Les algues sèches entre tes orteils, plâtrées contre la courbe de tes mollets.

Les algues sèches sur ton maillot mouillé.

 

De froid, tu m’as emprunté un pull. J’ai aimé ton odeur, le sel de ton corps dans mon pull de quatre sous.

Ton corps sur la plage humide,

Ton corps sur la plage spumeuse,

Plage insolemment salivante de petite écume.

 

Il y avait l’hasardeuse fourmi qui parfois remontait le long de ta jambe.

Fourmi exploratrice, plus aventureuse que je ne l’ai été.

Fourmi solidement tenace, laquelle reprenait invariablement son ascension après chaque faillite, chaque mouvement réprobateur de ta main adorable.

 

Crucifier tes mains avec la paume de mes mains.

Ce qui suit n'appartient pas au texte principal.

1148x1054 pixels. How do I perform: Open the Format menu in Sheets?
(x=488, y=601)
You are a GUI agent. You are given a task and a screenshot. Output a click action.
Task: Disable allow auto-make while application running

En rêve je t’ai vue fendue de la tête aux pieds.

 

Il y avait la mer offerte et ta peau si proche, polie par le soleil de septembre.

Le rouge de tes ongles.

Et ton accent parfois.

Dans le tourbillon d’algues grises.

C’était là qu’était ton corps.

 

 

Jeanne Gaudin a d’abord écrit sur l’art pour un lectorat parisien, puis sur les fabuleux fromages du monde, qu’elle affine avec passion et vend au quotidien.

Ses poèmes et autres nouvelles parlent d’ancêtres colocataires, de morts antiques et d’amours lesbiennes : les amours contrariées souvent, les amours finissantes parfois, mais avant tout les amours imaginaires.